The numbers landed in the middle of a season of change in local politics. In the 2025 elections the Sagarbarrias swept Negros Oriental: Chiquiting won the mayoralty of Dumaguete; his wife, Isabel “Maisa” Sagarbarria, took over the 2nd District seat in Congress; and their son, Manuel “Chaco” Sagarbarria, was reelected governor and later chosen to chair the Negros Island Region’s Regional Development Council, the body that helps rank the region’s infrastructure priorities.

A DPWH budget summary reviewed for this report shows where the 2025 money sits beyond the allocable column. The 2nd District carries the largest single “outside allocable” line in the region for 2025, ₱2.38 billion.
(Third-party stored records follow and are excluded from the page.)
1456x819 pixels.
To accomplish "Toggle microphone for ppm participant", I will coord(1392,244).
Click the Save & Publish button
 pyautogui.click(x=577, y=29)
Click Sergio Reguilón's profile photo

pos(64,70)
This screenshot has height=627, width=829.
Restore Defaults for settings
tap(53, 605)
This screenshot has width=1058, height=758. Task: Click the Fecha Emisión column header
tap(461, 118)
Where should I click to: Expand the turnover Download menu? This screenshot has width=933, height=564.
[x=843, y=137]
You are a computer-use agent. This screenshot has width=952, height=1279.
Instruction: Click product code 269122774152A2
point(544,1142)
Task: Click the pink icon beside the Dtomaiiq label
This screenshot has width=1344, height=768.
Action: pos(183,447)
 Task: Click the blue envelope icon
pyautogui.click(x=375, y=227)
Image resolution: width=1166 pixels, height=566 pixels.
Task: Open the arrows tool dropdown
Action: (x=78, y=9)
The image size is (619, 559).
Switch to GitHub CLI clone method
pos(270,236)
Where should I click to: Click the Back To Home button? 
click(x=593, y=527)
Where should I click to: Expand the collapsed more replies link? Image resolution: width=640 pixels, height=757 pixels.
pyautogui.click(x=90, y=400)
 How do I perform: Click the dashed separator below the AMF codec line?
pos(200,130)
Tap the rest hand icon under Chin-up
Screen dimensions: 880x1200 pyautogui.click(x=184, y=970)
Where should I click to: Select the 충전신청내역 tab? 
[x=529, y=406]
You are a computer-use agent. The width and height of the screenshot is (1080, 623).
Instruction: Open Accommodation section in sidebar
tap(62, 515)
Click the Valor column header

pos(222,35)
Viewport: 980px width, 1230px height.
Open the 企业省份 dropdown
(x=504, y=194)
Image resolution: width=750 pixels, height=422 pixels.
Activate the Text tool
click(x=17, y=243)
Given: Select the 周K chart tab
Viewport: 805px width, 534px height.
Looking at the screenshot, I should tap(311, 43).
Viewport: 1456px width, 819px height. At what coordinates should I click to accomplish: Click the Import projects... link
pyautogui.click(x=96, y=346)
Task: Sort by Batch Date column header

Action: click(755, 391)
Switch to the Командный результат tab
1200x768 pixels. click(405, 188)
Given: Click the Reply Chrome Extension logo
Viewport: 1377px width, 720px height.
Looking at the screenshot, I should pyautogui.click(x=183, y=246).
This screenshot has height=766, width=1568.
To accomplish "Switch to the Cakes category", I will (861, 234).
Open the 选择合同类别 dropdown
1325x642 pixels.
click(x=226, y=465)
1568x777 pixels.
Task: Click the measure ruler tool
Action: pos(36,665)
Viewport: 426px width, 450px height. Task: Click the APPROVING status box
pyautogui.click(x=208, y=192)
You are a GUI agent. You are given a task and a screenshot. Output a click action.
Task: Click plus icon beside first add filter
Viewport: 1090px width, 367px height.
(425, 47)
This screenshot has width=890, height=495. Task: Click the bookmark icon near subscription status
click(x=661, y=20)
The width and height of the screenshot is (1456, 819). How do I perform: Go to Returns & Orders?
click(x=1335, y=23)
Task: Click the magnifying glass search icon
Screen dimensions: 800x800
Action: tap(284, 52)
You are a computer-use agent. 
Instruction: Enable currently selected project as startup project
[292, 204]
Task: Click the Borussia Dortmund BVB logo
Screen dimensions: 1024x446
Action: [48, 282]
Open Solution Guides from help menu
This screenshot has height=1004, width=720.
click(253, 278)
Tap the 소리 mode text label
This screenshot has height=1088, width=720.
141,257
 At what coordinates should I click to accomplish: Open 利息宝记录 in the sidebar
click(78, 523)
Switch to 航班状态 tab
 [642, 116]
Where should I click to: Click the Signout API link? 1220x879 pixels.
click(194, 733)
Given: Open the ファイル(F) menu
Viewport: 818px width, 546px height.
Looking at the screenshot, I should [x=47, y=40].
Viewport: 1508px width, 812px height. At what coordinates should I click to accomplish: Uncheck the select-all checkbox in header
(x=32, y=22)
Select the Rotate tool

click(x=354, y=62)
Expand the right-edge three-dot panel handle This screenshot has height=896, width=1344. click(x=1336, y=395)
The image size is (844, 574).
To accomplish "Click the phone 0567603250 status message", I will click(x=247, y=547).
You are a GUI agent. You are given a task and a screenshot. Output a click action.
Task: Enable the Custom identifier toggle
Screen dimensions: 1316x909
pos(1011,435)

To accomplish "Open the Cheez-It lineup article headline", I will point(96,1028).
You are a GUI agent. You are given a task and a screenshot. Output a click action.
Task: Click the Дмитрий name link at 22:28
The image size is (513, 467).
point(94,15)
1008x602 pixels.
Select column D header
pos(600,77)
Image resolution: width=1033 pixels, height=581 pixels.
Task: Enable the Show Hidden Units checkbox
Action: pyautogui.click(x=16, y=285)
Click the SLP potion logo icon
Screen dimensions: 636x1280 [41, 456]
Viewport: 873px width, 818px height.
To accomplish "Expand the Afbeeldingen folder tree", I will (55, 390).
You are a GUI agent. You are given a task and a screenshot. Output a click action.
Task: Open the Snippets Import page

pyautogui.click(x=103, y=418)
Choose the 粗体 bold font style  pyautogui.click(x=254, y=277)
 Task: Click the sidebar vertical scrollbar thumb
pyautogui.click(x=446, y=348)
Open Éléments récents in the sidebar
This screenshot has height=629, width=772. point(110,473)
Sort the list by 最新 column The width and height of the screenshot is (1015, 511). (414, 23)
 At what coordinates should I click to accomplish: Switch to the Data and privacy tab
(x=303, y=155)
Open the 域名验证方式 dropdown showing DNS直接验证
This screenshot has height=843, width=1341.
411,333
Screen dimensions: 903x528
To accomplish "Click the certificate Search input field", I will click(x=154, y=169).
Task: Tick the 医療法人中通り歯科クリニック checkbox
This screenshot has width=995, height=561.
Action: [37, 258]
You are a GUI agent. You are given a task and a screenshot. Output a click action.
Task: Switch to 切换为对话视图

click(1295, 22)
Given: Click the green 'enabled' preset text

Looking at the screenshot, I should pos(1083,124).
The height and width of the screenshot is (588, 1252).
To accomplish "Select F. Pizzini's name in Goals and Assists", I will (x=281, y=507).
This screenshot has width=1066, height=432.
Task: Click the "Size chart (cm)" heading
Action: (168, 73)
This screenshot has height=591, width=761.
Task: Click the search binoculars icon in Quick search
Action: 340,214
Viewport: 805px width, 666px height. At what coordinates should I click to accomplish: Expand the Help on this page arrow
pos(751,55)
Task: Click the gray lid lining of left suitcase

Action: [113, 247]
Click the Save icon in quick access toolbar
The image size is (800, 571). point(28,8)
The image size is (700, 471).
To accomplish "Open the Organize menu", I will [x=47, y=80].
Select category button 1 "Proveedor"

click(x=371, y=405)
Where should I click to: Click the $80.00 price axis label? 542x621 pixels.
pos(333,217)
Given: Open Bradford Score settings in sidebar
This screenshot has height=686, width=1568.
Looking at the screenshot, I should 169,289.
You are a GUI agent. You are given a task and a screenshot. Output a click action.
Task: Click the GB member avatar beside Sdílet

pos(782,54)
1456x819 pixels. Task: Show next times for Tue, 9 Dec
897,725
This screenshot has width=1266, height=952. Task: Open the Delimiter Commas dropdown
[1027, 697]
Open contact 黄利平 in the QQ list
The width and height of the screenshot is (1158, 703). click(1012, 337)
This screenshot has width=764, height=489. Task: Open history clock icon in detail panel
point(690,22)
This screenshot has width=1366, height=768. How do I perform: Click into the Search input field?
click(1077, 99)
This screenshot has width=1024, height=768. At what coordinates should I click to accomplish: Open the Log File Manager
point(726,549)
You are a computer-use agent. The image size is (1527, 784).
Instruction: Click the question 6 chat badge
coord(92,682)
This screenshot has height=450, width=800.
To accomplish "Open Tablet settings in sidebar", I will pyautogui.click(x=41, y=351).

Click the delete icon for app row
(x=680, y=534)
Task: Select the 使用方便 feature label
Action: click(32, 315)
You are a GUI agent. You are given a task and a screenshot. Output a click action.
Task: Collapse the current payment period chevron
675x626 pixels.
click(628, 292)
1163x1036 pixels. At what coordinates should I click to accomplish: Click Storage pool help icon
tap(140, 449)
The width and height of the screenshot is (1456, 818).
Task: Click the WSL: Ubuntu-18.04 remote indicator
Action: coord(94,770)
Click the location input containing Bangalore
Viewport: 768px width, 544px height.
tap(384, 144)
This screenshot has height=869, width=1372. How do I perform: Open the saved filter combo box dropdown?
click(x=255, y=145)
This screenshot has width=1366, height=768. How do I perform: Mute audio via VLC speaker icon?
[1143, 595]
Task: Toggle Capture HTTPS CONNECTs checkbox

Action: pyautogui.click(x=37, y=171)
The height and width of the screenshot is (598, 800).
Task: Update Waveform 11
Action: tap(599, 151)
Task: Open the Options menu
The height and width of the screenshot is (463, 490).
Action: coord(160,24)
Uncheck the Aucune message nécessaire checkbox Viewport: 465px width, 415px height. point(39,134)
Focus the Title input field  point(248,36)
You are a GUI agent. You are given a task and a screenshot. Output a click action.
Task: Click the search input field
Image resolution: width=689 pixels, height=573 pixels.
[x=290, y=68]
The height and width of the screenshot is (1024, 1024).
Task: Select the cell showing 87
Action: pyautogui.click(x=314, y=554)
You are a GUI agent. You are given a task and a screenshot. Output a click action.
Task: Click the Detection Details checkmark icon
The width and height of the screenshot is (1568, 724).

In Negros Occidental, the 2nd and 5th districts show the region’s heaviest Congress-initiated new items, ₱1.40 billion and ₱1.33 billion.

None of the figures, on their own, point to wrongdoing. They are appropriations, not findings. But with the Senate’s flood-control inquiry continuing, the province’s place near the top of the regional table is likely to draw scrutiny.

Negros Island Region: who drew the most

#DistrictRepresentative (19th Cong.)2023–2025 Allocable2025 Outside Allocable2025 Congress-Initiated
1Negros Oriental 2ndManuel “Chiquiting” T. Sagarbarria₱5.52B₱2.38B₱0.53B
2Negros Oriental 3rdvacant — caretaker Spkr. Romualdez₱5.15B₱1.58B₱1.41B
3Bacolod City (Lone)Greg G. Gasataya₱5.10B₱0.84B₱0.61B
4Negros Oriental 1stJocelyn “Josy” S. Limkaichong₱4.60B₱0.87B₱0.42B
5Negros Occidental 6thMercedes K. Alvarez₱4.49B₱0.27B₱0.22B
6Negros Occidental 3rdJose Francisco “Kiko” B. Benitez₱4.10B₱0.39B₱0.27B
7Negros Occidental 5thEmilio Bernardino “Dino” L. Yulo₱3.95B₱1.59B₱1.33B
8Negros Occidental 4thJuliet Marie D. Ferrer₱3.46B₱0.58B₱0.36B
9Negros Occidental 1stGerardo “Ginggo” P. Valmayor Jr.₱3.25B₱0.47B₱0.34B
10Negros Occidental 2ndAlfredo “Thirdy” D. Marañon III₱3.09B₱1.50B₱1.40B
11Siquijor (Lone)Zaldy “Jecoy” S. Villa₱2.34B₱0.95B₱0.84B
NIR total₱45.06B₱11.42B₱7.73B
Negros Island Region DPWH allocables, ranked by 2023–2025 total. Negros Oriental’s 1st + 2nd + 3rd districts = ₱15.28B (33.9% of the NIR total). Data: PCIJ; 2025 columns from the DPWH “FY 2025 Budget — By DEO/LD Summary.”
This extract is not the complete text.